苦い旋律や風俗奇譚の世界を実際に体験するのはもう少し先。風俗奇譚には大阪阿倍野の唄子の広告も載っていましたが、行こうかどうか迷った末にやっと決心がついたのは大学4年生です。紙面がなくなったのでこの話はまた後ほど(*8)

(*8)エッセイふんわり第7回(唄子/垣根越え)&第9回(初体験/Kさん/結婚)

*** 今回の写真 ***

神山町時代のトークばらで池田先生が撮ってくださったもの。1枚目はチマ・チョゴリです。韓国民俗村で買いました。私のお気に入りでちょっとしたパーティーの時なんかに今でも重宝しています(*9)
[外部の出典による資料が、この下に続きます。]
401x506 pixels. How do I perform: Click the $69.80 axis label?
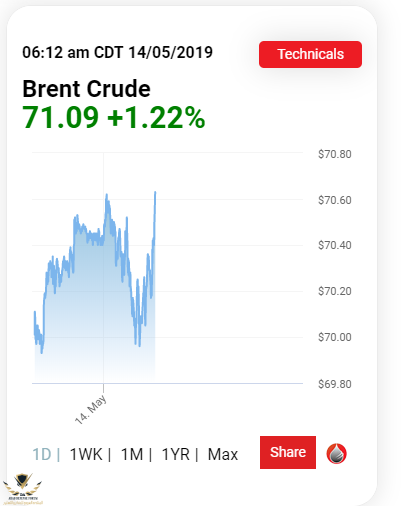(x=335, y=384)
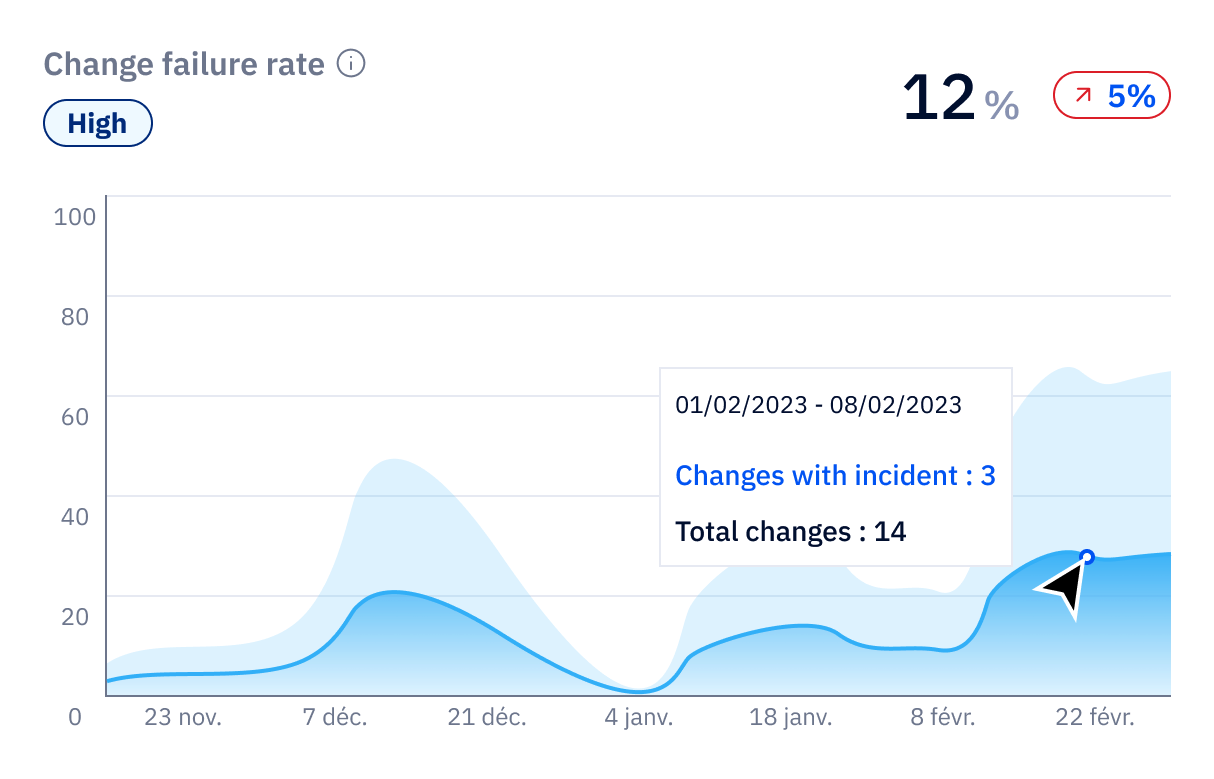The width and height of the screenshot is (1214, 779).
Task: Select the highlighted data point on the chart
Action: (1085, 557)
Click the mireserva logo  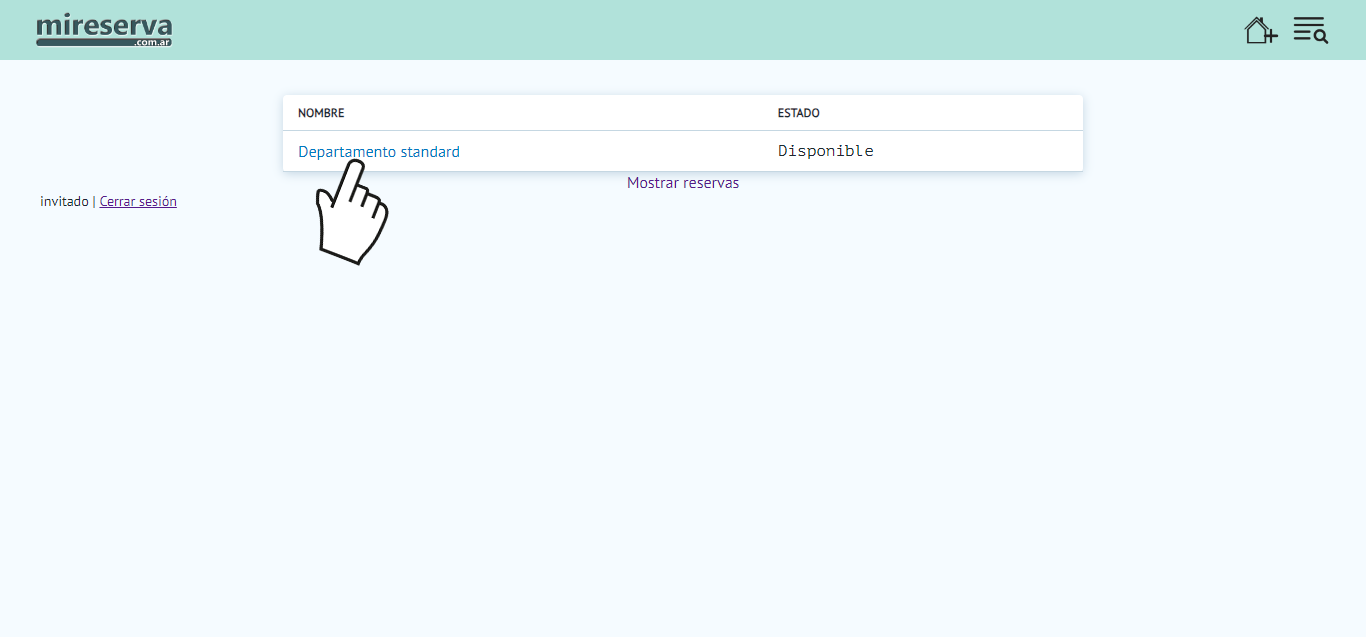(x=104, y=27)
(*9)青&白=両班カラー(ヤンバン/李氏朝鮮の貴族)。2014年に記念撮影した後トークばらのお店に寄贈しました。

2枚目は赤の半袖ワンピース。半袖は(ウデがたくましくて^^)着ないので外出写真はなく、室内もこれ1枚だけです。ウィグは暑いし、半袖は着られないし、夏は外に出るのがおっくうなつまらない季節ですね(^^)(*10)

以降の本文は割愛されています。